## THE PROBLEM
Give back, character for character, the line that includes "Про Город Рыбинск (133, 2137)" and all lines beneath it in the data.

## Saved entries
BEGIN

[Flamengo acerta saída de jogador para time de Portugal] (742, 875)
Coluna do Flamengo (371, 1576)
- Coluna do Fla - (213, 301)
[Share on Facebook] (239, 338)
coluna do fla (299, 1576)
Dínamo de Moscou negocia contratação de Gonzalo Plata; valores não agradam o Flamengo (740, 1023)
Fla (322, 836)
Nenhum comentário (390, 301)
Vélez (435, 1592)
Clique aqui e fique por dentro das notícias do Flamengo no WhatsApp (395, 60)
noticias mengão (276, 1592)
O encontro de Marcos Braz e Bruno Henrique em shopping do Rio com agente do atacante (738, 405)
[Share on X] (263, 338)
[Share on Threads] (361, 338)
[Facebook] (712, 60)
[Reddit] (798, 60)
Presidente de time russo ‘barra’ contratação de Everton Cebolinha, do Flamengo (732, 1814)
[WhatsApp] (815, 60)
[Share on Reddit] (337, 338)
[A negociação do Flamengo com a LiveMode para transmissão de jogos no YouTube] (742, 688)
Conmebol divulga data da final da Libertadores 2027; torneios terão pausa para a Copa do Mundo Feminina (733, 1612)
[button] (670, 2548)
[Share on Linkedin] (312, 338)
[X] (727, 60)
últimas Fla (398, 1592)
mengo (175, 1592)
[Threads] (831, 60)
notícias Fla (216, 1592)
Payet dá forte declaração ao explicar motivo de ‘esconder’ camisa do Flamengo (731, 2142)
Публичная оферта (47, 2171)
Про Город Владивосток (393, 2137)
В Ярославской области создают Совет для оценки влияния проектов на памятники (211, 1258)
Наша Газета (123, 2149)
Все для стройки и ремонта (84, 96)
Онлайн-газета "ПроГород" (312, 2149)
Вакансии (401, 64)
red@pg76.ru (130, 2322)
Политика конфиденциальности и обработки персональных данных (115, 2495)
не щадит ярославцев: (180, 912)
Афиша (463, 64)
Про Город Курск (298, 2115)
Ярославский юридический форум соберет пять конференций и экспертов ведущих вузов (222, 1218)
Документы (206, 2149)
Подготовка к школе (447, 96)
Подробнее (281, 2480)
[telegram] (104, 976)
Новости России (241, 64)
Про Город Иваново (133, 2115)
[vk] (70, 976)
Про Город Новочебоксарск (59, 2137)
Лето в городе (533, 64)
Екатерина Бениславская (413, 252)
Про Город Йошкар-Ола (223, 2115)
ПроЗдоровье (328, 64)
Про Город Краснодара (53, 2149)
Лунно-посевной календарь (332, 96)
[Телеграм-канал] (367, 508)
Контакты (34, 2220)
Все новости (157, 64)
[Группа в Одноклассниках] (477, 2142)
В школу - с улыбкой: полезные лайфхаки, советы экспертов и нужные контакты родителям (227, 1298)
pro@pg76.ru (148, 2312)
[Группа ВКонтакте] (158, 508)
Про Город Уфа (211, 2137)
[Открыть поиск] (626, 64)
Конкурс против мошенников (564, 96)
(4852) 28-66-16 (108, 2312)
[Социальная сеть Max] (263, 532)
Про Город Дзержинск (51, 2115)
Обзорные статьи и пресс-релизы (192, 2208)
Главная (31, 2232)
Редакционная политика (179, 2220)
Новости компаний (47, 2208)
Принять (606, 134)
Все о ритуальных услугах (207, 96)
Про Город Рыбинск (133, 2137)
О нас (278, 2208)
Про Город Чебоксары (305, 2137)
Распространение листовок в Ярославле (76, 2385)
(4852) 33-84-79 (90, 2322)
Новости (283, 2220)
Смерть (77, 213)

END

## TASK RESPONSE
Про Город Рыбинск (133, 2137)
О нас (278, 2208)
Про Город Чебоксары (305, 2137)
Распространение листовок в Ярославле (76, 2385)
(4852) 33-84-79 (90, 2322)
Новости (283, 2220)
Смерть (77, 213)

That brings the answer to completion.